Gertrude era mesmo uma chata genial

NOEMI JAFFE
COLABORAÇÃO PARA A FOLHA

Pessoas que se acham geniais sempre provocam incômodo.
Gertrude Stein se achava a melhor escritora de todos os tempos. Não era. Mas a convicção com que acreditava em sua genialidade é mais uma face de sua teimosa capacidade de sempre nos colocar em xeque.
Grande parte de sua novidade está na descoberta da potência da repetição. Se existem os prazeres da novidade e os prazeres da redundância, Gertrude Stein inventou o casamento entre as duas. Repetir até cansar, até coisificar os significados. Repetir até atingir os limites da linguagem e ultrapassar as convenções da elegância e da economia. Repetir frases ciclicamente, acrescentando sempre uma nova palavra. Um jogo que chega a cansar em sua dificuldade, mas cuja chatice se constitui como um desafio. Uma "chata genial", nas palavras de Augusto de Campos.
Já se disse que Stein criou o cubismo na literatura. Ensinou a ler com os olhos: "um escritor deve escrever com os olhos como um pintor deve pintar com os ouvidos", dizia. Ler por todos os lados, em todas as ordens, começando por qualquer lugar, como numa tela de seu amigo Picasso. O texto como um lugar, um espaço, onde cabem coisas: "as palavras ou coisas que fazem o que eu olhava ser aquilo mesmo eram sempre palavras que para mim muito exatamente se relacionavam com aquela coisa, a coisa que eu estava olhando mas freqüentemente como eu digo nada a ver com o que quaisquer palavras fariam que descrevesse a coisa".
Sua frase mais famosa, "uma rosa é uma rosa é uma rosa", infelizmente caiu na vala comum do pior tipo de repetição, tornando-se um estereótipo.

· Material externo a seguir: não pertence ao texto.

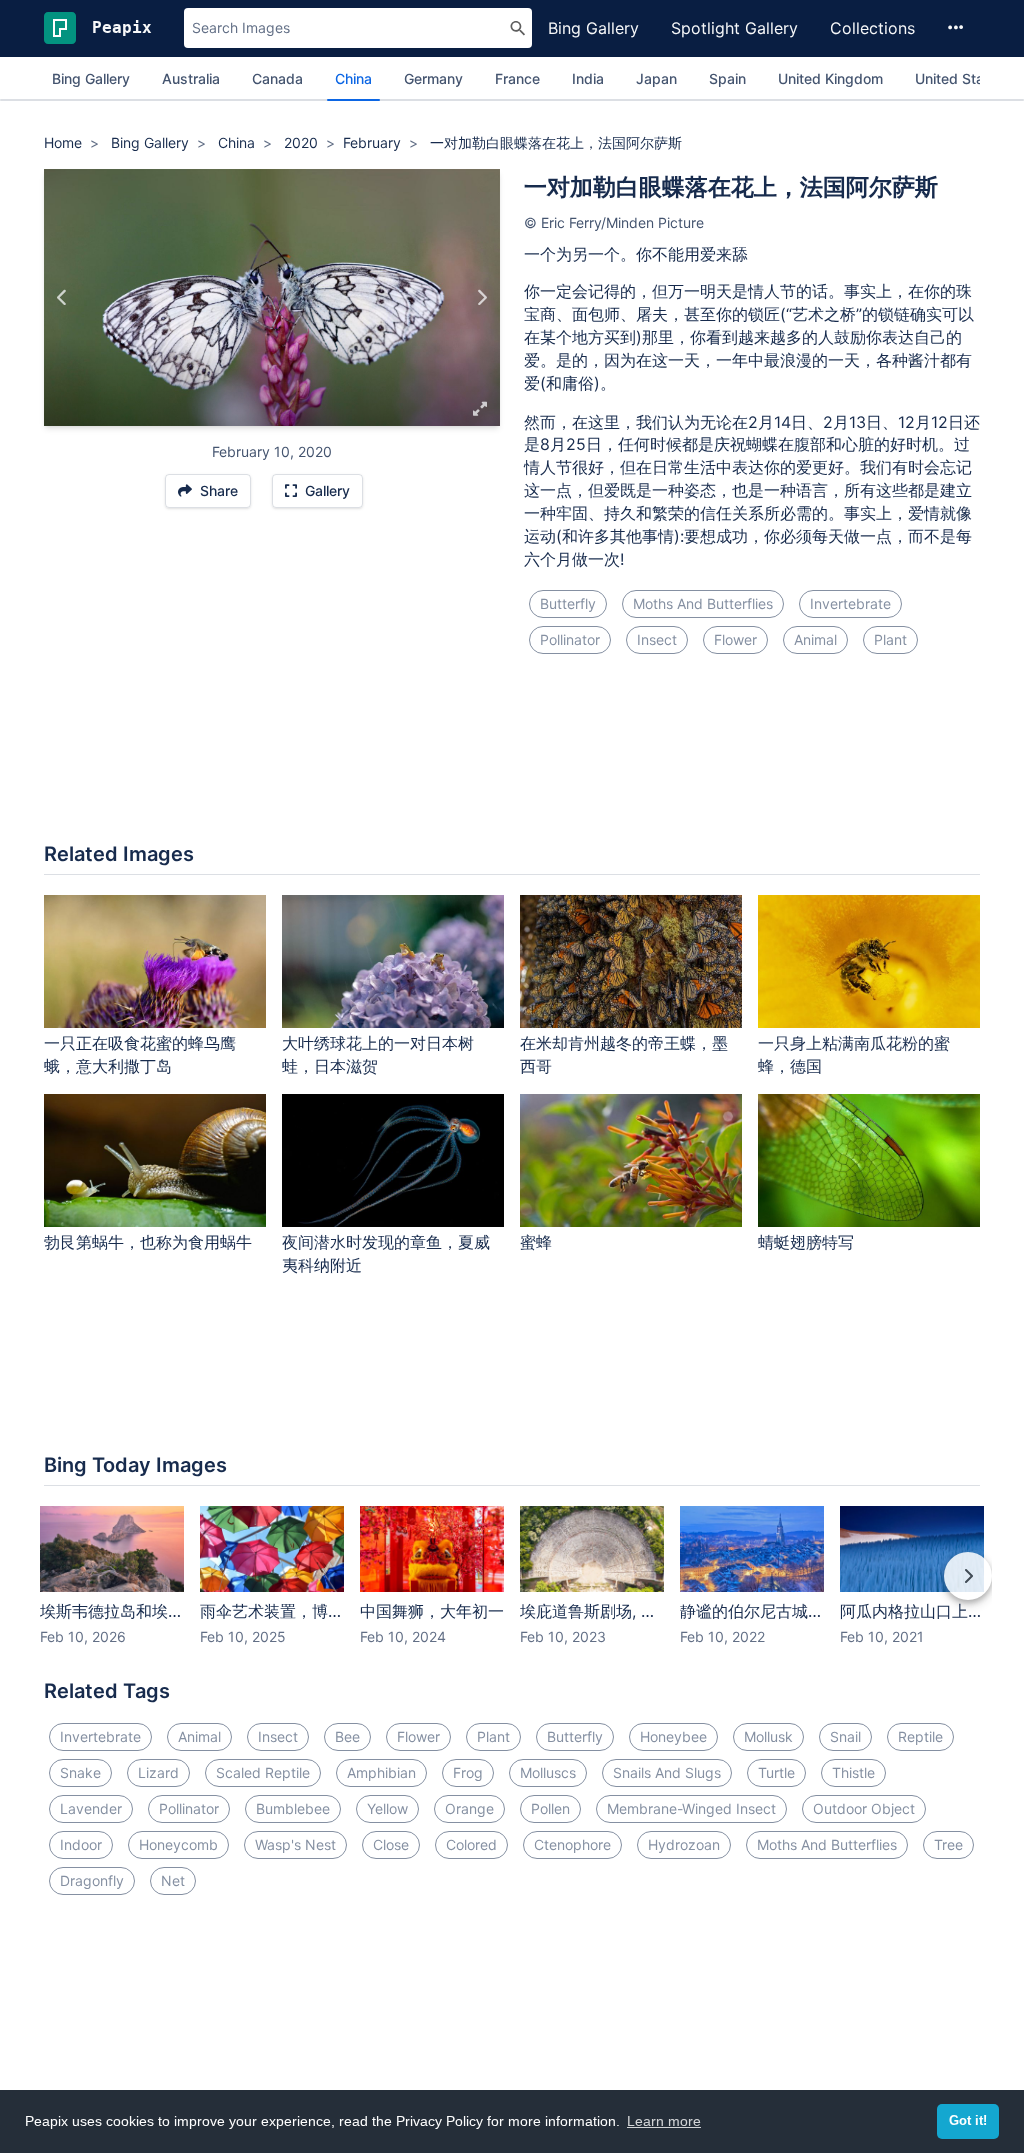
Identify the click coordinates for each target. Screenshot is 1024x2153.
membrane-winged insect (691, 1808)
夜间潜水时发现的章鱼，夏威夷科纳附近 (386, 1253)
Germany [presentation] (433, 78)
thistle (853, 1772)
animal (815, 639)
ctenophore (572, 1844)
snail (845, 1736)
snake (80, 1772)
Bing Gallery (593, 28)
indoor (81, 1844)
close (391, 1844)
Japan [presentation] (656, 78)
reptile (920, 1736)
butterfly (568, 603)
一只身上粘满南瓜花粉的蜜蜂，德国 (854, 1054)
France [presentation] (517, 78)
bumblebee (293, 1808)
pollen (550, 1808)
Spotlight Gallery (734, 28)
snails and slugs (667, 1772)
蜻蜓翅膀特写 (806, 1242)
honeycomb (178, 1844)
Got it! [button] (968, 2121)
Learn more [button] (664, 2121)
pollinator (570, 639)
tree (948, 1844)
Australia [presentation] (191, 78)
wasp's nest (295, 1844)
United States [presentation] (960, 78)
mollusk (768, 1736)
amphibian (381, 1772)
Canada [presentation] (277, 78)
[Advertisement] (512, 760)
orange (469, 1808)
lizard (158, 1772)
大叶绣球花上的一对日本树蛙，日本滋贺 (378, 1054)
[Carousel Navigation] (512, 1590)
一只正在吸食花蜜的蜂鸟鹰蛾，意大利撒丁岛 (140, 1054)
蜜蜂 (536, 1242)
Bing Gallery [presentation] (91, 78)
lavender (91, 1808)
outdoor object (864, 1808)
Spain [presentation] (727, 78)
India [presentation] (588, 78)
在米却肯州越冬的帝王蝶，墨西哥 (624, 1054)
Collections (872, 28)
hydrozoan (684, 1844)
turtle (776, 1772)
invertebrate (850, 603)
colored (471, 1844)
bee (347, 1736)
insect (657, 639)
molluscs (548, 1772)
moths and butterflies (703, 603)
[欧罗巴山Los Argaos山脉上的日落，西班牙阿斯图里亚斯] (62, 297)
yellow (387, 1808)
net (173, 1880)
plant (890, 639)
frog (468, 1772)
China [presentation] (353, 78)
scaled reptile (263, 1772)
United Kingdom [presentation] (830, 78)
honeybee (673, 1736)
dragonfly (92, 1880)
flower (735, 639)
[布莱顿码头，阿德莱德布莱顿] (481, 297)
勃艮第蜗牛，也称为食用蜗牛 (148, 1242)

Mas um de seus sentidos pouco explorados é também outro traço fundamental da criação de Gertrude: a instauração de um presente contínuo na narrativa, o "ing" do inglês, o nosso gerúndio. É como se o objeto em questão estivesse sempre re-acontecendo. Uma rosa está sendo uma rosa no momento em que é pronunciada; está sendo a palavra "rosa" e o sabor de dizê-la.
Suas peças, poemas, romances e autobiografias de todo mundo, além do papel que exercia como embaixatriz das vanguardas em Paris, fazem jus à frase que já não tenho certeza se é dela, mas que lhe cairia muito bem: "o dever do cavalo é botar um ovo".